En bref, Jérusalem semble peu susceptible de faire mieux que Londres ou Washington dans ses efforts de négociations avec une dictature.
Troisièmement, c'est la nature même de l'OLP qui mine le processus de paix. Une organisation qui a toujours misé sur la duplicité poursuit dans sa logique. Les dirigeants de l'OLP continuent de dire des choses qui vont clairement à l'encontre de leur accord avec Israël. Selon Arafat, l'accord de septembre signifie qu'un drapeau palestinien flottera sur Jérusalem (ce qui implique une souveraineté palestinienne sur cette ville). Bien entendu, l'accord ne dit rien de tel et reporte le règlement de la question de Jérusalem à une date ultérieure. Abd Rabbu a déclaré que l'accord permet aux 800.000 Palestiniens qui ont quitté la Cisjordanie et Gaza d'y retourner. Or, il n'en est rien.

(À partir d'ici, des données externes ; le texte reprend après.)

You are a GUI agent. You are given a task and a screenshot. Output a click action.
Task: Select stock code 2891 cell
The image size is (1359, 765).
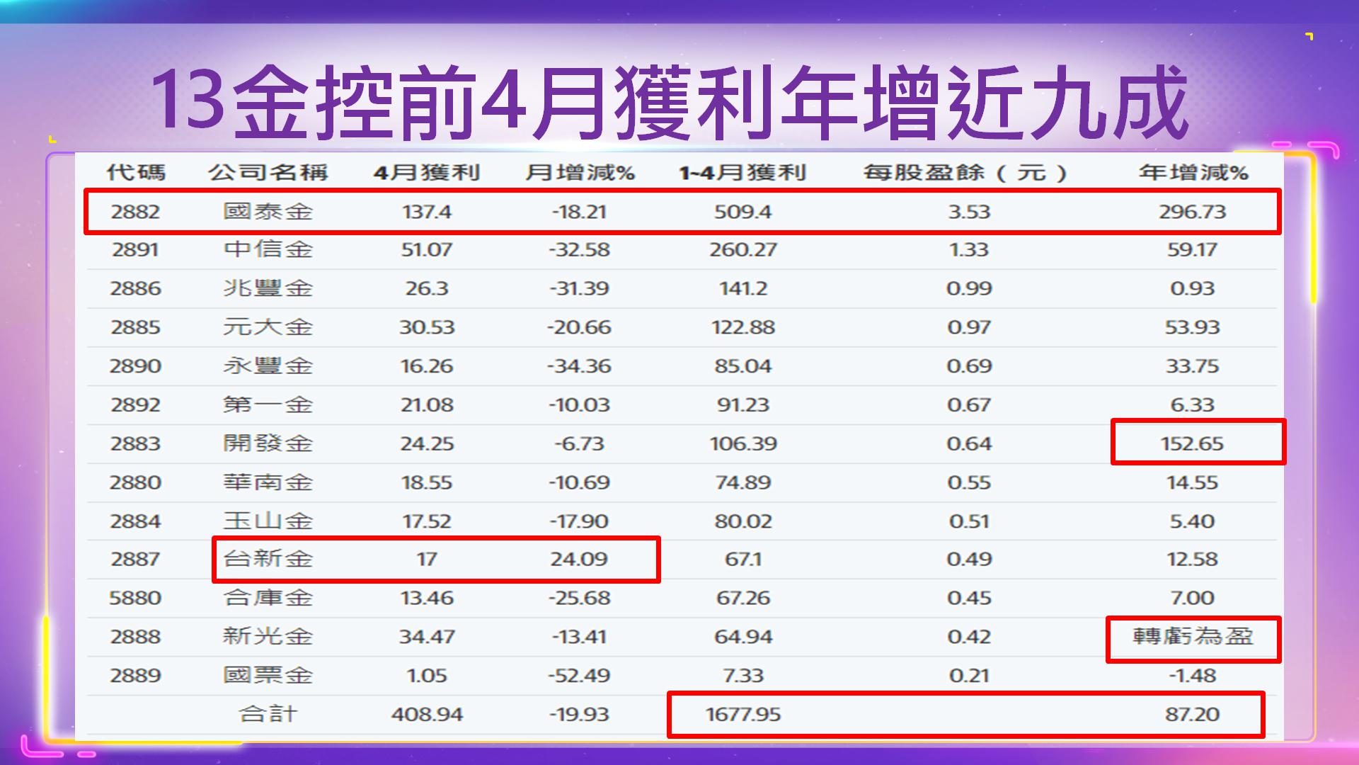[135, 249]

En d'autres termes, bien que le monde entier ait assisté à la signature de la Déclaration de principes à la Maison Blanche en septembre dernier [1993, NdT], l'OLP agit comme s'il s'agissait d'un brouillon destiné à être amélioré au moyen de nouvelles négociations.
Comme exemple d'ennemis historiques qui scellent la paix entre eux, les optimistes citent souvent le rapprochement franco-allemand au lendemain de la Seconde Guerre mondiale, et soutiennent que c'est une preuve que les Palestiniens et Israël peuvent également enterrer leurs différends. C'est tout à fait juste mais il est important de noter que les Allemands ont renoncé à leurs méthodes agressives non pas après la défaite partielle de la Première Guerre mondiale mais après la défaite totale qu'ils ont connue sous Hitler. Si l'on tient compte de cette analogie, l'état d'esprit des Palestiniens d'aujourd'hui ressemble beaucoup plus à celui de l'Allemagne en 1918 qu'en 1945. On notera que le Hamas, qui cherche clairement la destruction d'Israël, se renforce. Quant à l'OLP, elle a reconnu Israël dans un moment d'extrême faiblesse. Rien dans ses paroles ou ses actions ne suggère que ses dirigeants ont changé d'avis. Bien au contraire, au fur et à mesure des nouvelles prises de position de l'OLP, il devient évident que le vieil objectif visant à anéantir la souveraineté juive demeure vivace.
En septembre dernier, un observateur sceptique pouvait espérer que l'OLP devienne un partenaire de négociation fiable. Huit mois de négociations officielles ont révélé qu'il s'agissait de la bande de menteurs et de meurtriers qu'elle a toujours été. D'après ce bilan, il est presque inconcevable que l'OLP soit partie prenante pour mettre fin au conflit entre Palestiniens et Israéliens.
Pour Israël, la signature d'accords avec l'OLP est la partie la plus facile. C'est le fait d'amener l'OLP à respecter ses engagements qui constituera le véritable défi.